─── Dataset entries

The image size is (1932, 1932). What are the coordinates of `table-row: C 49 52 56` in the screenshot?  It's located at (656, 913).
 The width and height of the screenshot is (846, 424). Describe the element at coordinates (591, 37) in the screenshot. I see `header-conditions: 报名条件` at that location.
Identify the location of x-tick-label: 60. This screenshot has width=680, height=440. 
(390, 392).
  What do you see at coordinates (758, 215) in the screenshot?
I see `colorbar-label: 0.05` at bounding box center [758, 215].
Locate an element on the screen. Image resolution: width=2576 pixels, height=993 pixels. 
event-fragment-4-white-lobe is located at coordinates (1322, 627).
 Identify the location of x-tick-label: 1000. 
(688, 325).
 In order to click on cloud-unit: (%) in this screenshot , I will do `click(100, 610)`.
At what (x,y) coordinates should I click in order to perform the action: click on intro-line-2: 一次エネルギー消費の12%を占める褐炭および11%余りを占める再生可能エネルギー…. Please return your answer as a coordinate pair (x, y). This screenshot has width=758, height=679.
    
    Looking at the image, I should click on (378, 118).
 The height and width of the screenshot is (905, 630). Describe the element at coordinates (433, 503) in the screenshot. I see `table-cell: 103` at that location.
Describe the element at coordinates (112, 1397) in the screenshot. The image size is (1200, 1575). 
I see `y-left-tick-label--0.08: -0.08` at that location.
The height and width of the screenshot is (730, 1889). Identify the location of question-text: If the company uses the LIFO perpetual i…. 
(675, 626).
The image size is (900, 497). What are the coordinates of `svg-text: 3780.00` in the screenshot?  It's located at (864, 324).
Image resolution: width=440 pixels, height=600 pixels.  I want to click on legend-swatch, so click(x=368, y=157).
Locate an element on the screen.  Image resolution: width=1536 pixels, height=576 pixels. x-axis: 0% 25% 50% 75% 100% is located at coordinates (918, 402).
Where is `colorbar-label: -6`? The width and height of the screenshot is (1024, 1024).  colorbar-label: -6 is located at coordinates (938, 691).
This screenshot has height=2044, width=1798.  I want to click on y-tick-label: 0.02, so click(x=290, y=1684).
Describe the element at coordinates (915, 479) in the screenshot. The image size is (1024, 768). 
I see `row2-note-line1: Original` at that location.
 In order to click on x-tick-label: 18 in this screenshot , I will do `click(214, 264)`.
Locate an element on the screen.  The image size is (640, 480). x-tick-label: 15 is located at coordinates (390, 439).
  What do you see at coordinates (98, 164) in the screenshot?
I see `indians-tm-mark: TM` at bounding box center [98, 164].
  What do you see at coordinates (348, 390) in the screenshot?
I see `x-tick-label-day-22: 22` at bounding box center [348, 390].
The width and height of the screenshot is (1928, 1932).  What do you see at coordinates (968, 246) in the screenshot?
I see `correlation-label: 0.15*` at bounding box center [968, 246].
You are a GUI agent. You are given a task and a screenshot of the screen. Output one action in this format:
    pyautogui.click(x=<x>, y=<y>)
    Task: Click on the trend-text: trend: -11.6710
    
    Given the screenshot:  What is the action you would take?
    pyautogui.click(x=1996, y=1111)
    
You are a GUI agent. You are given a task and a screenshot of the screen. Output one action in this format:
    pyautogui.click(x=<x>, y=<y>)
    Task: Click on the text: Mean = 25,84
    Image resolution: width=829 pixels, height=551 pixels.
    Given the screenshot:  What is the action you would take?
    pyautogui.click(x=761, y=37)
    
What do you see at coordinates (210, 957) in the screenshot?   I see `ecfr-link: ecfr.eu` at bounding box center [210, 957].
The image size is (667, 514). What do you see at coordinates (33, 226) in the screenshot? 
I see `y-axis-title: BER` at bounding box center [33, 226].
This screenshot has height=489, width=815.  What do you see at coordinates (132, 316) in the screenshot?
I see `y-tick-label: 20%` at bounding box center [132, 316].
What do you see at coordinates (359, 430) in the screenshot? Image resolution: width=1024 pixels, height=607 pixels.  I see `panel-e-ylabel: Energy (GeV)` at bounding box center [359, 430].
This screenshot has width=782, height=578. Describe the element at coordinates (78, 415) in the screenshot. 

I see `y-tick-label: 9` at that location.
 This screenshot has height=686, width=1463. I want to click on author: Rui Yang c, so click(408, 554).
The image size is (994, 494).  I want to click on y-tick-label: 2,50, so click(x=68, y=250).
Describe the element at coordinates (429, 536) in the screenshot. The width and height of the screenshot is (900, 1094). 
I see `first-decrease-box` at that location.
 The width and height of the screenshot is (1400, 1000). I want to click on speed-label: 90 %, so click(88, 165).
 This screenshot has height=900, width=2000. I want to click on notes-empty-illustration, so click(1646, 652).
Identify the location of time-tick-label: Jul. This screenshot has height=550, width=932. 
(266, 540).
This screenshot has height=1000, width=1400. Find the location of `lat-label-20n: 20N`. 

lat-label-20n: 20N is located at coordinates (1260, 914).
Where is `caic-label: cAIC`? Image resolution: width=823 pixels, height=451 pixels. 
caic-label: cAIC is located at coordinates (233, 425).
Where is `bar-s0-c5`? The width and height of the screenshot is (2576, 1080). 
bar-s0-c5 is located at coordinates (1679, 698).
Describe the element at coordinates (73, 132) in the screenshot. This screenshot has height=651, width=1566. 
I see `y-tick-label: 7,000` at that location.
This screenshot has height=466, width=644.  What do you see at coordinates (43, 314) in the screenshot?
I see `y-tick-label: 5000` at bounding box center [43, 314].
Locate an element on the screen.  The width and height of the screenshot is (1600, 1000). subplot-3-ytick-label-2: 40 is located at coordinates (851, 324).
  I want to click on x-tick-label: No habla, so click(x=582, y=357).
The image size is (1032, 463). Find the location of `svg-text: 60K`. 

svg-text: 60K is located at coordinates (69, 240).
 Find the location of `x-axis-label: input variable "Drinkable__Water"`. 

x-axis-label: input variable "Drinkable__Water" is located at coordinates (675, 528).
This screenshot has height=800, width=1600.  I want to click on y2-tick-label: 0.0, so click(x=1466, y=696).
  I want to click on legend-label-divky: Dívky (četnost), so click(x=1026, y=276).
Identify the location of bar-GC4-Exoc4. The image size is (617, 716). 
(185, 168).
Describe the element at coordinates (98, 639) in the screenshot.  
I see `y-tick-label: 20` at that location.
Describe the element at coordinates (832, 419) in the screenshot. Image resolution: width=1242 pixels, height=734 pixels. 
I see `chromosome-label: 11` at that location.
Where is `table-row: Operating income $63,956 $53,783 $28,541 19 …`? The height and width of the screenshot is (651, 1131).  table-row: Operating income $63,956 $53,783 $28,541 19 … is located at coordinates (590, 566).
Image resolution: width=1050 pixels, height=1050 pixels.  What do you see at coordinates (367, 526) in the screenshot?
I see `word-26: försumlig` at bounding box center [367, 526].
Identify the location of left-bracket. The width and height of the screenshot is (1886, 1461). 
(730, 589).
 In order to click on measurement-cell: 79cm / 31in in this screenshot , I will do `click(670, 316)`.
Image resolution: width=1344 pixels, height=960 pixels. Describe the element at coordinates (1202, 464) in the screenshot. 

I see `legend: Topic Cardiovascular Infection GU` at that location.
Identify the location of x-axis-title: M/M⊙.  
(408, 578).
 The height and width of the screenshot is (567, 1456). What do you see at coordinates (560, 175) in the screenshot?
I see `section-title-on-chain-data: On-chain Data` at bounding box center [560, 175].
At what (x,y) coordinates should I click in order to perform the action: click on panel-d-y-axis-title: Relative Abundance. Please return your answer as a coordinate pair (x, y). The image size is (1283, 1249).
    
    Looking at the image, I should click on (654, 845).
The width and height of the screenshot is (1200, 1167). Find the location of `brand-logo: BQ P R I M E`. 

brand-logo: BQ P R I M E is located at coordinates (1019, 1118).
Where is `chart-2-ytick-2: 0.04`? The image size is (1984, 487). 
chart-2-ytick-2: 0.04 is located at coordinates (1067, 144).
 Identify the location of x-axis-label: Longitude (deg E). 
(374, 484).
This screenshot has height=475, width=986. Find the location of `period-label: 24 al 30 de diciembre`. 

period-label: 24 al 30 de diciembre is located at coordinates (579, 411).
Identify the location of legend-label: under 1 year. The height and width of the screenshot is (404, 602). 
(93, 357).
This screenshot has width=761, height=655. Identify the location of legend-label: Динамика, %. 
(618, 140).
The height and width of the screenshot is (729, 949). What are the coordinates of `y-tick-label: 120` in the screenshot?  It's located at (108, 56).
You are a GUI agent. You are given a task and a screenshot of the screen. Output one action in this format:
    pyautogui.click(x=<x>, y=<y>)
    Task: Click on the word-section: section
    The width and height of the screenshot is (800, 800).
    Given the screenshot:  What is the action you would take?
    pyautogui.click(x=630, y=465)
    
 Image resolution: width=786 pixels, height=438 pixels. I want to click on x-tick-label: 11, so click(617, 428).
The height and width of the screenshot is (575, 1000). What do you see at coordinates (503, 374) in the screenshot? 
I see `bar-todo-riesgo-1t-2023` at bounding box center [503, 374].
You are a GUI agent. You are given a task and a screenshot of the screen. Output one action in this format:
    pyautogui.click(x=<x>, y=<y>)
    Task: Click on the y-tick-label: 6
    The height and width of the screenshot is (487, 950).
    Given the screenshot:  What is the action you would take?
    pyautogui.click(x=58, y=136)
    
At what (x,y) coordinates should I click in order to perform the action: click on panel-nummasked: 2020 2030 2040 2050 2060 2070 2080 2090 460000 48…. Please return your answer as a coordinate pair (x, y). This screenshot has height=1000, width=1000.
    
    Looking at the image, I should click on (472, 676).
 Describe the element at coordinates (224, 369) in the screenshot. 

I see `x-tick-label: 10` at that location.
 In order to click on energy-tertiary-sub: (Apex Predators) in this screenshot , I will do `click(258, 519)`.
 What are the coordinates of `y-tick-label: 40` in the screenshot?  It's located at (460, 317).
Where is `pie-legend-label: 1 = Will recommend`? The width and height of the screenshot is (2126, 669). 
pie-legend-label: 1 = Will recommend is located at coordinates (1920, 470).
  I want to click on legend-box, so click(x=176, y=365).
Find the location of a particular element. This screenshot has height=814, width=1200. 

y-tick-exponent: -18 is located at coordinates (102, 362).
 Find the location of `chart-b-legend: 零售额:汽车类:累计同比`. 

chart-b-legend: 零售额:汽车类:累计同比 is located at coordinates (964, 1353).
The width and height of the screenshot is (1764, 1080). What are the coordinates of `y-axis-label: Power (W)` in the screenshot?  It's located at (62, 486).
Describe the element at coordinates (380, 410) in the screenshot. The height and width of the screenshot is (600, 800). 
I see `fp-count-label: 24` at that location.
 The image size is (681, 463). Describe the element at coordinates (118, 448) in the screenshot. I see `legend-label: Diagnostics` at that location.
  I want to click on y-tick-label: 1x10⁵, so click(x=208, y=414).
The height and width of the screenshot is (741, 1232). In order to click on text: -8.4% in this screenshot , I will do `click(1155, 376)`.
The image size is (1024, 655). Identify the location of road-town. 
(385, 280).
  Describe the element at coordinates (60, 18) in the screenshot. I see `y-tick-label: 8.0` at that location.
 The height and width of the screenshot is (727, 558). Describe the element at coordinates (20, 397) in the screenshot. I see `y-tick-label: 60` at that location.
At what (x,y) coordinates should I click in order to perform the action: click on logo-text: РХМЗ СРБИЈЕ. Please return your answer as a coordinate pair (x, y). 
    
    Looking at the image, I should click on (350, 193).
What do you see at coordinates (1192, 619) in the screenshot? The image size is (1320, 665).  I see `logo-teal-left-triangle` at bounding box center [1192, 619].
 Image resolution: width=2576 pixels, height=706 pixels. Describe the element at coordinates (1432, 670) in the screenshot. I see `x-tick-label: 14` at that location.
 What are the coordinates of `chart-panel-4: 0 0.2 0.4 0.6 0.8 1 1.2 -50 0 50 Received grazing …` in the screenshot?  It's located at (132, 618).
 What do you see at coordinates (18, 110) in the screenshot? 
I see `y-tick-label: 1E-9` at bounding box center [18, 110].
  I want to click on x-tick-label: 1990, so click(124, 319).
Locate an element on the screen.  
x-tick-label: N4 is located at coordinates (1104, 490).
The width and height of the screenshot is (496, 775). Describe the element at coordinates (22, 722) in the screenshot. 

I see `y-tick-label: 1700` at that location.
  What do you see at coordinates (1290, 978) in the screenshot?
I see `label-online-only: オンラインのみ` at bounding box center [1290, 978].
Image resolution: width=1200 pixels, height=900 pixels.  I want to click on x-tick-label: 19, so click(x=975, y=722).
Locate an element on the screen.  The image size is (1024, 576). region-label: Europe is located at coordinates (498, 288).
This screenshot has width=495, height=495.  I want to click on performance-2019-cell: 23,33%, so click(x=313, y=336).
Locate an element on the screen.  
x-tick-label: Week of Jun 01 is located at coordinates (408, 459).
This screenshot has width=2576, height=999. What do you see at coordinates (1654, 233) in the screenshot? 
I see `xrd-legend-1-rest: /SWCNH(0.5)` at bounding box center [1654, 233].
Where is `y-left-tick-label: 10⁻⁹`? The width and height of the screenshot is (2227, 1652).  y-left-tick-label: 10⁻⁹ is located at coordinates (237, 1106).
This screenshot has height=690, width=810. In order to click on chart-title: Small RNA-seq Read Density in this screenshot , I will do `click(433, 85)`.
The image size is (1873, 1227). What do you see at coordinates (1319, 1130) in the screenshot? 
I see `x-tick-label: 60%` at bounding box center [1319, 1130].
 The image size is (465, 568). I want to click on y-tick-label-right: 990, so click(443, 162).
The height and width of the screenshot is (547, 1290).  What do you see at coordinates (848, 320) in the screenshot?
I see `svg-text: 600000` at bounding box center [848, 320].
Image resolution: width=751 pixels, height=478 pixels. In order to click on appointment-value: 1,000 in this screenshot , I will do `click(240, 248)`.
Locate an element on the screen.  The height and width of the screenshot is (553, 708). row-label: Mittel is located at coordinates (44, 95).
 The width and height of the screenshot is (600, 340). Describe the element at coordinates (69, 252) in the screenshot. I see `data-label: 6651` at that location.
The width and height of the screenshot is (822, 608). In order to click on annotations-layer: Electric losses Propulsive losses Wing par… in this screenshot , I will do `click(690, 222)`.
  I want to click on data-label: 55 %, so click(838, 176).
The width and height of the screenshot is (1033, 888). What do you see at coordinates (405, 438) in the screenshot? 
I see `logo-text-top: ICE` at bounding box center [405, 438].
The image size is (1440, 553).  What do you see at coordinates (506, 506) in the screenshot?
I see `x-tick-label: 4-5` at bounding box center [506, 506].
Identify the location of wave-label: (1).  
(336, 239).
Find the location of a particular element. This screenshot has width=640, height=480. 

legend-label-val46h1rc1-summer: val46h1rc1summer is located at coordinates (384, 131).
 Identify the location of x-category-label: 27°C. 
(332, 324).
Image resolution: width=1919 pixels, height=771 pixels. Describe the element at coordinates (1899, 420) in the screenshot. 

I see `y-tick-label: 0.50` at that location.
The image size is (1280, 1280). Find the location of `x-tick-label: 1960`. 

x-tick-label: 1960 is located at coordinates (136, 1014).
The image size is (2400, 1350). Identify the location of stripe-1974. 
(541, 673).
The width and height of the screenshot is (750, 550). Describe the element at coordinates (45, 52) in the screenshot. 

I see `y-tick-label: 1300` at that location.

──────

Could you rewrite everything from the line containing "Image resolution: width=1050" down to the line containing "center [367, 526].", putting "size" in place of "resolution" and leaving all else unchanged?

- [Response area]
Image size: width=1050 pixels, height=1050 pixels.  What do you see at coordinates (367, 526) in the screenshot?
I see `word-26: försumlig` at bounding box center [367, 526].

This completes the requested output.